Anyway, I was checking out the bikes in the shop and the owner showed me a few Paris Sport bikes that would suit my 5-10 frame and 165 pound weight. One really caught my eye, a metallic gold beauty with black highlighted frame lugs. The owner said they had "built" the bike at the shop for an aspiring racer/trainer. He noted that the "sew up" tires were great as long as I avoided road debris and potholes.  Back then, a "custom built" bike for around $400.00 seemed like a lot, but remember gas was $ .32/gallon!

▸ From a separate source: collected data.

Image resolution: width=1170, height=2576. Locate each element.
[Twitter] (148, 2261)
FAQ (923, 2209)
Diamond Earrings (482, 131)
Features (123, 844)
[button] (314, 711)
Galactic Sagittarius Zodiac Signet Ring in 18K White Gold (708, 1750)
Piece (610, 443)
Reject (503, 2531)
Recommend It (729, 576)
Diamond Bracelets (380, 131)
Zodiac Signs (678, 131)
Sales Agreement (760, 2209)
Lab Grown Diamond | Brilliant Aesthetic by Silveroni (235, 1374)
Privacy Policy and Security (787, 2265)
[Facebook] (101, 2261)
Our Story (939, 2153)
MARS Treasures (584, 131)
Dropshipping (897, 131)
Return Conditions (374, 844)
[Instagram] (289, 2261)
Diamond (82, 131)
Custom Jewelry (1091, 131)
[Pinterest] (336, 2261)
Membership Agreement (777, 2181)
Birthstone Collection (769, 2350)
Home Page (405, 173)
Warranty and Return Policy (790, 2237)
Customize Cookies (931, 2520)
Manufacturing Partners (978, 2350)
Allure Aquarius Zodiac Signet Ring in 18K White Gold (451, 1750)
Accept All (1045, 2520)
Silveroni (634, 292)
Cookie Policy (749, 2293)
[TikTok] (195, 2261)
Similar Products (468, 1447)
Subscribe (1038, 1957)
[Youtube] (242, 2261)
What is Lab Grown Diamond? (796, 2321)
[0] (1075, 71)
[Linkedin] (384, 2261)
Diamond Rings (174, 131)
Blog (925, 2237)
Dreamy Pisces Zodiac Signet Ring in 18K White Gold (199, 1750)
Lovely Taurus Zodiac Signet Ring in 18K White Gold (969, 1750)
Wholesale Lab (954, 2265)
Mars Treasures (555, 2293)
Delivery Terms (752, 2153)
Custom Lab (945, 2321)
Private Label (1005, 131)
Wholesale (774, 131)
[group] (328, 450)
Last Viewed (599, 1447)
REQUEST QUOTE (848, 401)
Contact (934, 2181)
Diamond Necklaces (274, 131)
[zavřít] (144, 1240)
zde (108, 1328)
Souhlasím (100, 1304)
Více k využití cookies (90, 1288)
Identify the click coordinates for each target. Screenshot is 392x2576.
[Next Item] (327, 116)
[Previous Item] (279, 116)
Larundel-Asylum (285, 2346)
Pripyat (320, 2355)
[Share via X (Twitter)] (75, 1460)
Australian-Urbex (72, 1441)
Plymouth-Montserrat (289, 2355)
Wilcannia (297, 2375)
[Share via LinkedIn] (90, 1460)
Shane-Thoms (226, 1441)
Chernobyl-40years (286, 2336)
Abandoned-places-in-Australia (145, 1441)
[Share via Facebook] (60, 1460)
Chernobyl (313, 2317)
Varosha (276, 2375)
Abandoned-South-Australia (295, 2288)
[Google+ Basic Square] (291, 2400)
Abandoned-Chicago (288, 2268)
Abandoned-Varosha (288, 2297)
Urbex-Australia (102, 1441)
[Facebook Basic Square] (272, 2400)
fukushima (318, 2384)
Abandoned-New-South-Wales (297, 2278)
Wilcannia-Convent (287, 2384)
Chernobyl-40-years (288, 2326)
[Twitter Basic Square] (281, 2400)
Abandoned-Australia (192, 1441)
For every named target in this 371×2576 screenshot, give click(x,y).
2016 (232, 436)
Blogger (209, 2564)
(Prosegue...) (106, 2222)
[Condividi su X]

I wound up buying the bike and alternating between riding and running for exercise. In 1977 we moved to Massachusetts and I really got caught up in serious running and very little riding. Over the next seven years I mostly ran... 12 miles every morning, 18-20 on weekends when I wasn't competing. Ran seven marathons, probably a hundred 10Ks or shorter races. Then I had a serious motorcycle accident in late '84 that wrecked my knee and sort of killed my running career. I got back on the Paris Sport a year later and road it for about a year then hung it up in the shed.

My knee injury was pretty severe, had two more surgeries over the years, then finally a couple years ago I had a full knee replacement. In the interim I had bought a full suspension mountain bike, but my doctor suggested that I stick to street riding. So I'm selling the mountain bike, thinking of selling the Paris Sport, as tweaking it with new regular rims and tires would still have me riding a technological dinosaur!  Probably should've sold it years ago, but I had/have this sentimental attachment to it and even though it just hangs in the shed, I usually ignore any comments by my wife that I should get rid of it if I'm not gonna use it. Maybe I'll just pull it off the rack and polish up the aluminum!


----------



## GTs58 (Sep 25, 2019)

Welcome aboard. Is there a Whizzer in your future?


----------



## juvela (Sep 26, 2019)

-----

Thanks very much for sharing this account!  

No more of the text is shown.